Eric Ayala streaked down the floor, right arm raised over his head with three fingers extended toward the rafters. He stared at Anthony Cowan, who just knocked down the game-tying 3-pointer and just might find his name and jersey number hanging way up there when he’s done playing basketball in College Park.
Then, one minute later, Cowan cut to the rim and finished through a foul to put Maryland men’s basketball back on top.
For about a five-minute stretch late in the opening frame, it was Cowan and Ayala who carried Maryland back into the contest. Ayala started the sequence with two free throws when Cowan remained on the bench after two early fouls. And Cowan’s free throw with 3:56 remaining before halftime capped the duo’s dominance; the pairing scored 16 straight points for the Terps.
The ball-handlers made it possible for the 19-2 run at the end of the first half to separate the two sides, a battle of previously unbeaten squads at Xfinity Center. It was No. 6 Maryland that emerged victorious, 86-63, in a game that was much tighter in the first half than that scoreline reflects.
“Those guys, they’re always really crucial for us,” guard Aaron Wiggins said. “They control the pace of the game. Them being upbeat, attacking the defense, drawing fouls, creating for other guys, it’s really important for us. They definitely kept us in the game at one point in that first half.”
For much of the first period, the Patriots used a soft press defense, slowing down the Terps’ pace. And Cowan picked up his first foul on an illegal screen, one of two straight offensive possessions that ended in a turnover four minutes into the contest. He picked up his second on a Jamal Hartwell three-point attempt and headed for the bench.
With Cowan on and off the floor, George Mason’s lead would swell to seven points. Forward AJ Wilson contributed 10 of his 19 points in the first 20 minutes, and Hartwell chipped in 13 over the course of the contest.
Against the Patriots’ defense, a lack of quick passing exacerbated issues early on.
“Guys just kept trying to dribble no matter how many times you told them in the timeout, ‘Get rid of it quick,’” coach Mark Turgeon said. “Finally, they started doing it. And that was really the difference.”
Shortly after Cowan returned with 8:46 left in the first half, Friday’s matchup began to turn in Maryland’s favor, especially once Turgeon called a timeout to chew out his squad following a layup from Wilson. Cowan made a free throw for his first point of the night, then drove through traffic for a layup less than a minute later.
Ayala checked in with a thunderous two-handed jam over Wilson but was called for a technical when he jawed with the forward. After guard Javon Greene put the Patriots back up by five, a layup from Ayala plus a triple and three-point play from Cowan secured the lead for good.

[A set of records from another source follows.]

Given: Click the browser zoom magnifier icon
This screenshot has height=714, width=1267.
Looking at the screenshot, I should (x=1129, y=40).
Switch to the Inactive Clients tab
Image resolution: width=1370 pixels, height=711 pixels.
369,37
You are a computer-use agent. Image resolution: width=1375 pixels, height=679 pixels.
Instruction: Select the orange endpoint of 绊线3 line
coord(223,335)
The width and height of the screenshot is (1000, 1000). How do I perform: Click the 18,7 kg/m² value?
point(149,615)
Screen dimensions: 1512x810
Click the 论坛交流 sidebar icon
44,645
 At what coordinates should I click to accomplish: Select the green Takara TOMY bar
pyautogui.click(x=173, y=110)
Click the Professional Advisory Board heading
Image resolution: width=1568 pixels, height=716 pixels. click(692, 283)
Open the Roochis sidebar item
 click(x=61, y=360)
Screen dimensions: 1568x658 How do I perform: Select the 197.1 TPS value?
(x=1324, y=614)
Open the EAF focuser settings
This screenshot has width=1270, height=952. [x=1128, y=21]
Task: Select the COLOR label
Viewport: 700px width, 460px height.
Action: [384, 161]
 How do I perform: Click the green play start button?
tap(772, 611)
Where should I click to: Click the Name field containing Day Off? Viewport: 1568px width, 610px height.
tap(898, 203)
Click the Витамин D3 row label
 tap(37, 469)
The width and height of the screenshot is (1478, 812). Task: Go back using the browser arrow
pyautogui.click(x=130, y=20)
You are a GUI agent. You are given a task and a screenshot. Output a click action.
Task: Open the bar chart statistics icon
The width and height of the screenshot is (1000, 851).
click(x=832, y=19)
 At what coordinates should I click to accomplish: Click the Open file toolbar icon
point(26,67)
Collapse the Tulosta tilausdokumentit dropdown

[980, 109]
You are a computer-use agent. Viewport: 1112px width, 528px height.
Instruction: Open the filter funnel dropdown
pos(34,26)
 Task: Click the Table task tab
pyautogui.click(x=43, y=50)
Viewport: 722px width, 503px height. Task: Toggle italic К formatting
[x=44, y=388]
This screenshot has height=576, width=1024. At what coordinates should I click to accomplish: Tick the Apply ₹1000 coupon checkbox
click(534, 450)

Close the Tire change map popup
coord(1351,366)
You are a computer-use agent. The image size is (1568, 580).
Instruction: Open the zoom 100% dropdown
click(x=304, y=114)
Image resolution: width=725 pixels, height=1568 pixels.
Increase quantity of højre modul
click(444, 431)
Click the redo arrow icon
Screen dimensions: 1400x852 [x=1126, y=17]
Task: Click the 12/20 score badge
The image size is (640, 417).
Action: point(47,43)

All the while, Cowan played with two fouls to his name. And despite nearly drawing a charge call late in the frame, he showed the poise needed to remain on the floor.
“I knew he could do it; he’s capable of doing anything he puts his mind to,” Wiggins said. “He was aware he had two fouls and Turg told him, ‘I don’t want you to pick up your third.’ So he played smart, didn’t reach, just played solid defense. And, I mean, it was just really big for us to have him still in the game.”
It’s been like this throughout Maryland’s young season, with slow starts giving way to comfortable victories. Against Rhode Island on Nov. 9, the Terps needed a 15-4 run to close the first half and recontrol the game, yet they still didn’t pull away completely until a few minutes into the second period.
Maryland needed to overcome a sloppy start to the final 20 minutes, but a 12-point lead heading into halftime provided a buffer until forward Donta Scott’s layup re-established a 13-point advantage.
And while the Patriots hung around, a 7-0 Terps run in a little over a minute — which included an and-1 from Cowan — ensured the upset-alert early on remained a double-digit lead the rest of the way.
“Early in the game, we wasn’t as locked-in as we was supposed to be,” Cowan said. “Just a lot of mental mistakes. And then closer to halftime, we started to really pull away.”
Wiggins finished with 15 points, including three treys. Cowan produced a team-high 16 despite turning the ball over three times, and Ayala’s eight points all came in the first half as he dealt with an illness. Forward Jalen Smith produced his third double-double of the season, with 12 points and 10 boards.
In the end, it was just another early-season double-digit win on a schedule full of them for the No. 6 team in the country. But it was far from that straightforward, needing Cowan and Ayala to combine in the first half to make the run-away victory possible.
“I thought the last 28 minutes,” Turgeon said, “we were really, really good.”